We know firsthand that it’s tough to keep a regular exercise routine. Even working at home, it’s difficult to tear ourselves away from the computer…but we do, twice a day, thanks to “reminders” from our dogs. They know, like clockwork, exactly when it’s time for the morning walk and the evening walk and they make sure we stick with our exercise schedule!

And we’re not alone. Apparently dogs are the driving force behind two-thirds of dog owners’ walks. A recent study on behalf of the Petcare segment at Mars, Incorporated found that nearly two-thirds of dog owners engage in exercise on a weekly basis because of their dog and that 29 percent of dog owners who engage in regular exercise other than walking do so because of their dog!

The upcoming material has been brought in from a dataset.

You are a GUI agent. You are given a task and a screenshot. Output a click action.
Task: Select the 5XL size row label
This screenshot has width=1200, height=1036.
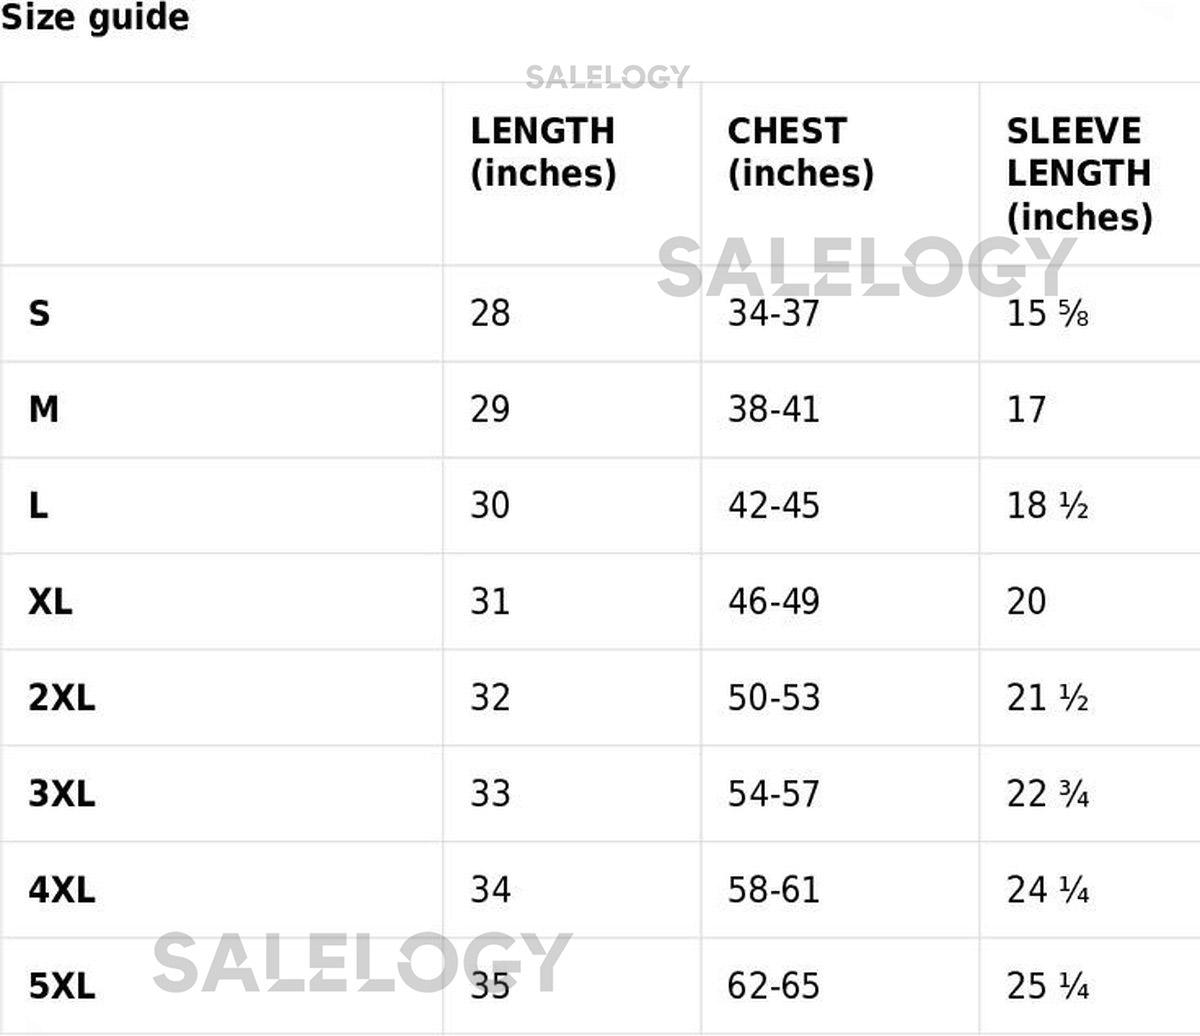tap(62, 986)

“The simple act of taking daily walks with your dog provides great benefits for people, pets and communities,” says Dr. Sandra McCune, research manager for the Human-Animal Interaction Research Program at The Waltham Centre for Pet Nutrition and co-editor of the newly released book The Health Benefits of Dog Walking for People & Pets; Evidence and Case Studies. “Studies show walking can lower the risk of heart disease and high blood pressure, and may help combat obesity in both humans and pets. Walking a dog has also been shown to increase interaction among neighbors, fostering social cohesion. These are real, tangible benefits to having a pet.”

Mars Petcare’s The Power of Pets™ program focused its 2011 campaign on promoting dog walking as a gateway to increased physical activity. Launched in partnership with YMCAs across the United States, The Power of Pets™ helps raise awareness about the health benefits of pet ownership. This community-focused initiative explores, celebrates and communicates the relationship between humans and pets and the impact it can have on fostering healthier people and communities.

To help you get moving and take advantage of the all that the season has to offer with your dog, consider these tips:

  • While you don’t need a lot of expensive equipment to walk with your dog, make sure you have a comfortable harness and leash, and that your dog is trained to walk by your side.
  • Before you set off on a walk or run, check the weather –- heat stroke can be dangerous for you and your dog. Check that the pavement is not too hot for your dog’s paws and that you and your dog are well hydrated.
  • If you and your pet are ready to bring your workout to the next level, take your dog on a run with hills or vary your speed to help increase your workout.
  • Only run with breeds who can handle it. Many breeds are not meant to run for extended periods of time. If you’re looking for other ways to exercise with your dog, play a game like tag or Frisbee.

Before beginning any exercise routine, remember to always check with your doctor and your veterinarian. Then grab that leash and get on the move!